Домофон в холостую пропиликал положенную ему минуту, и замолчал. Мама еще на прогулке, с т. Верой (своей родной сестрой), своими кроссовками бороздит лиственный ковер, щедро распушившийся на лесных тропах. Они идут где-то, и говорят о чем-то… И, даже если их беседа пространная, я точно знаю, что все мысли мамы сейчас обо мне. Она знает, что я уехала за результатами гистологии в Ижевск и вот-вот должна вернуться. Но в этот момент мама не представляет, насколько пока еще счастлива, даже в своем волнении, и что именно ей предстоит узнать сегодня о своем единственном ребенке, который для нее смысл жизни, отрада и центр вселенной.
Я нервно выдохнула, спустилась с крыльца и повернула налево, тяжелыми ногами скобля асфальт в сторону моего подъезда. Мы уже много лет с мамой живем в одной хрущевке, через подъезд. Было время, когда и свекры жили в нашем доме, но потом с женившимся младшим сыном Денисом переехали из двушки в просторный частный дом. С тех пор много воды утекло.

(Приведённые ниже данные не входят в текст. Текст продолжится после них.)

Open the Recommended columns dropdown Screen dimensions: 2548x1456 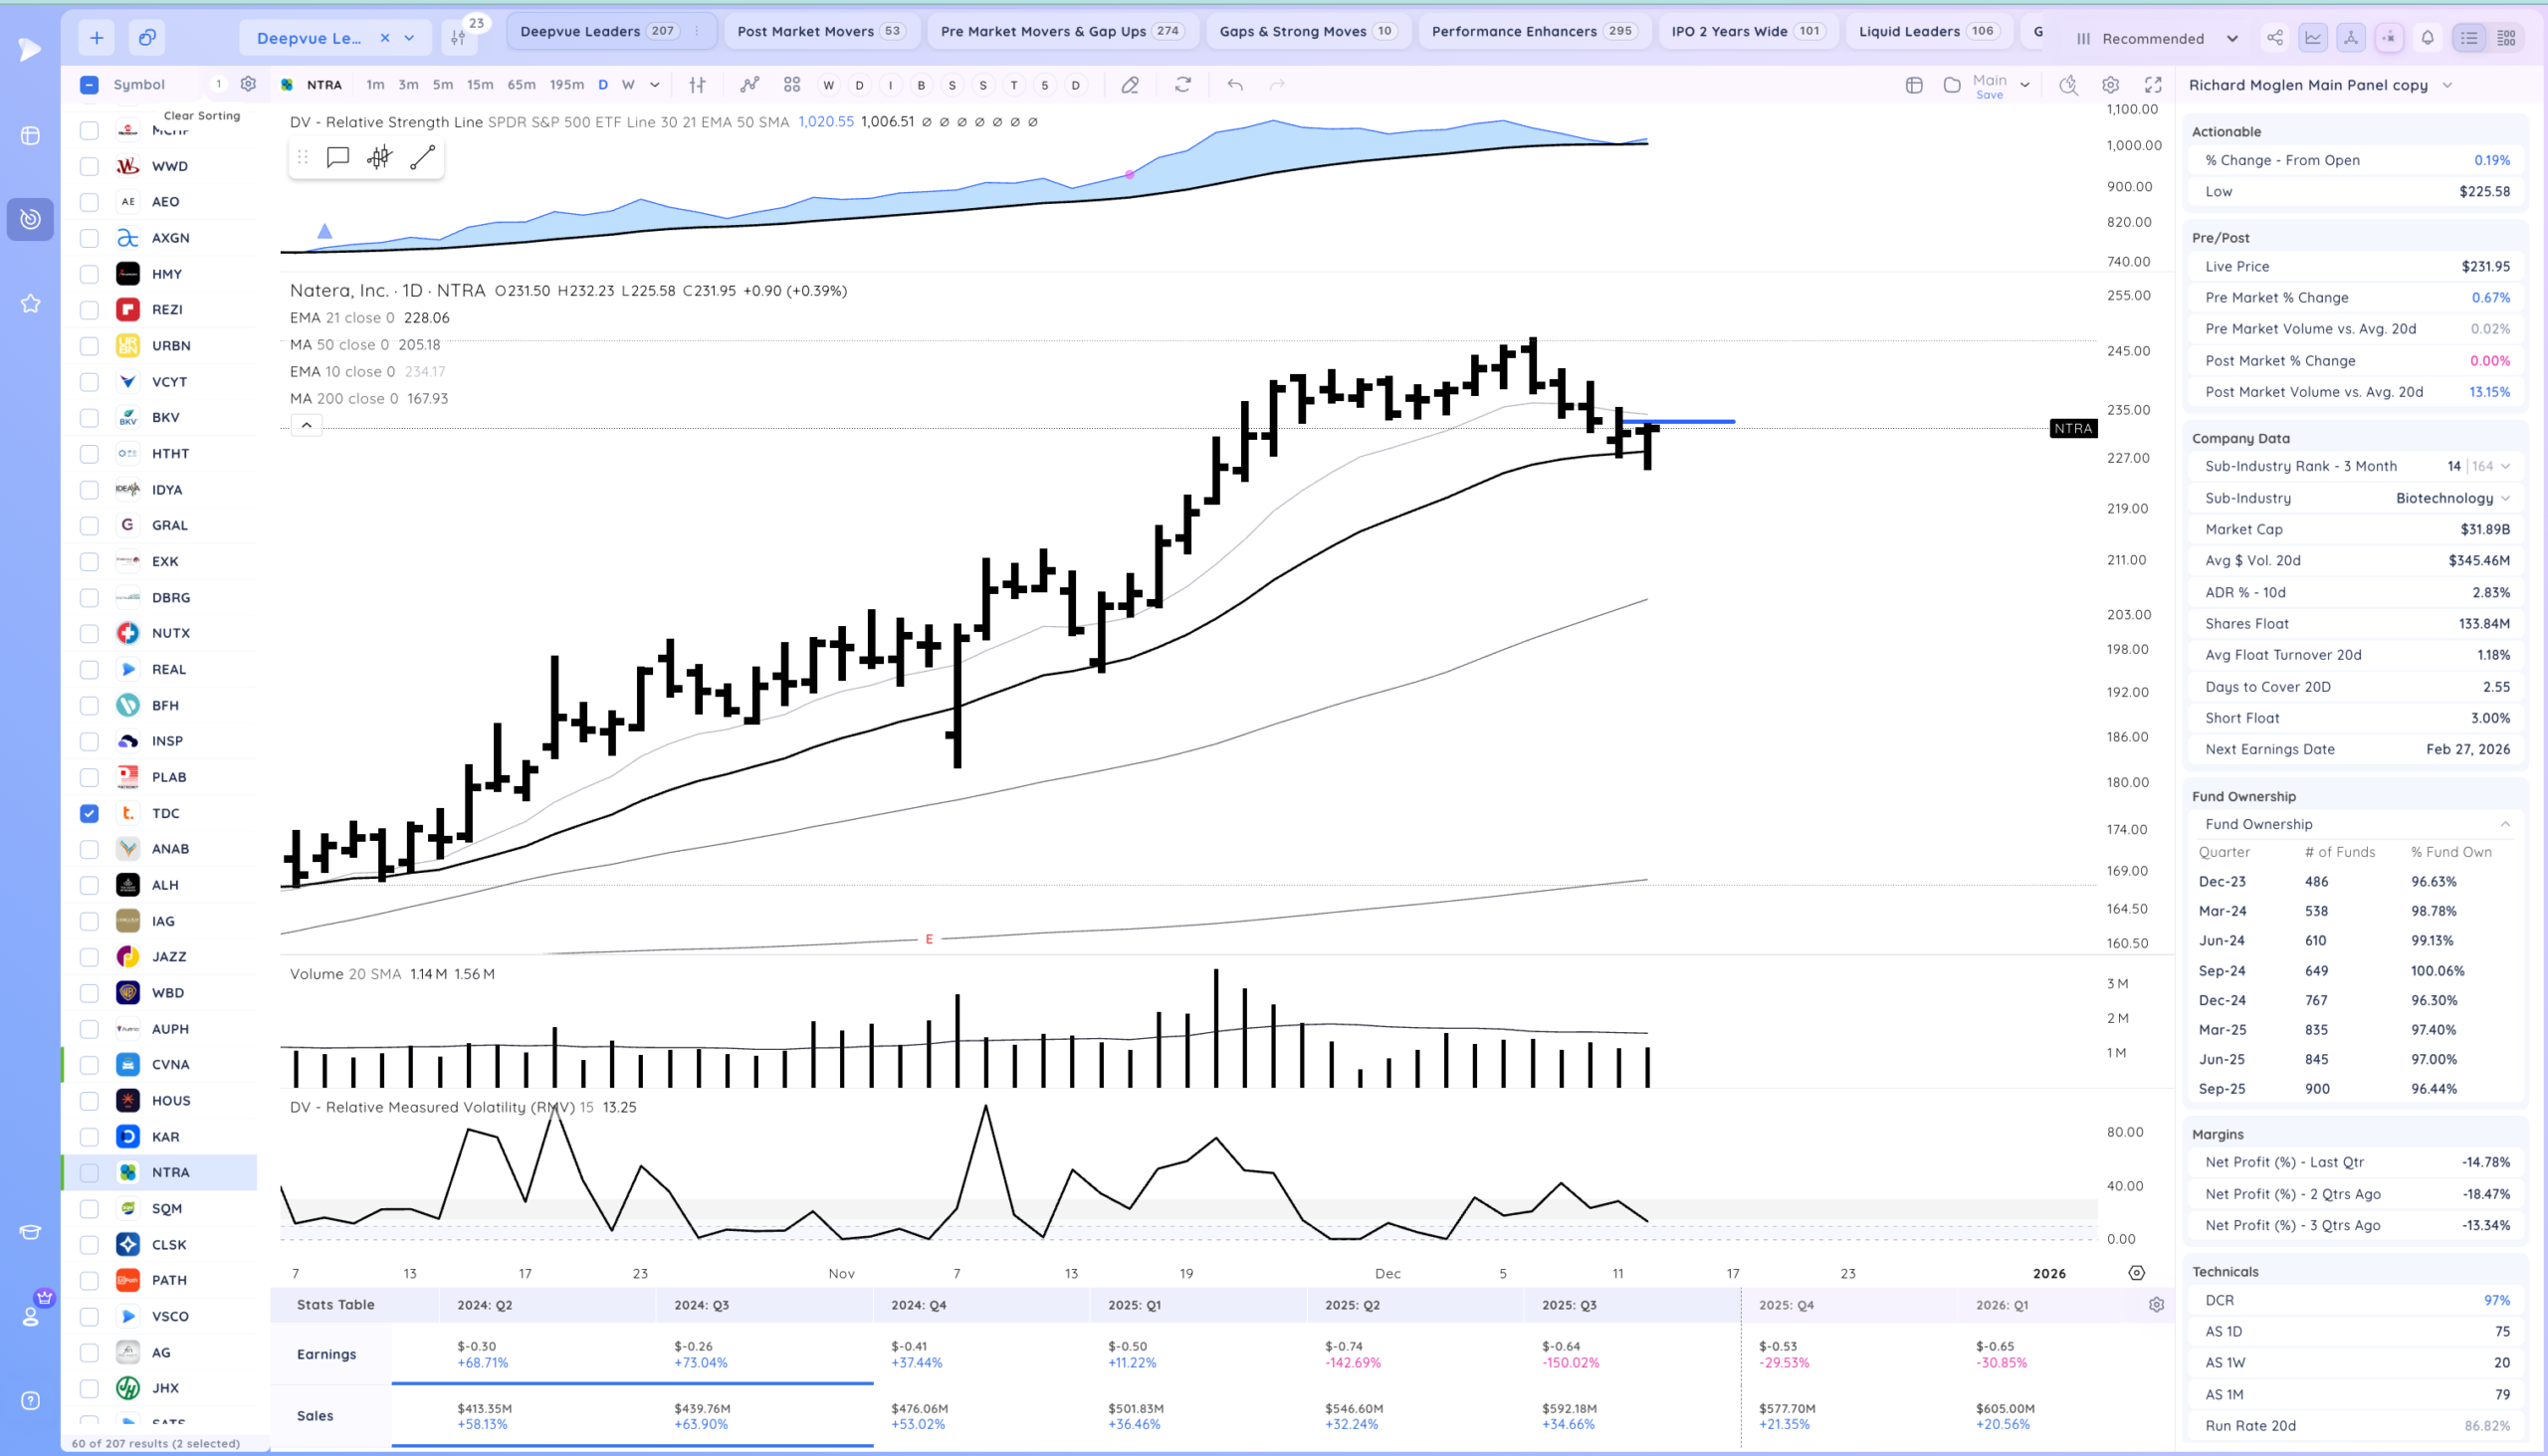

Преодолевая четыре этажа к своей квартире я, словно, пыталась сбросить бетонную плиту, которая невидимо ровняла мою голову с плечами. «Господи, не дай этому известию раздавить меня и мою семью» - каждой клеточкой тела, и всеми фибрами души посылала я свое неистовое желание к Богу.
Очень хотелось, чтоб сейчас Антон был в колледже но, открыв дверь квартиры, я прямо на него и напоролась. Он выпрямился, закончив с ботинками, и несколько секунд мы молча смотрели друг на друга.
- Ты подстригся, - оглядела я его освежившуюся копну на макушке и оценила, - хорошо тебе, когда покороче.
- Мам, что тебе сказали?
- Антоша, давай вечером?!
- Нет. Скажи. Что, все плохо? - торопливо перебил меня сын.
- Не все плохо. Просто надо лечиться. Надо ещё обследоваться...
- Что врач сказала, мама?
- Антош, ты не переживай сильно. Сейчас медицина современная, все лечат. Мне сказали, что онкология, но сейчас и это лечат. Это не приговор.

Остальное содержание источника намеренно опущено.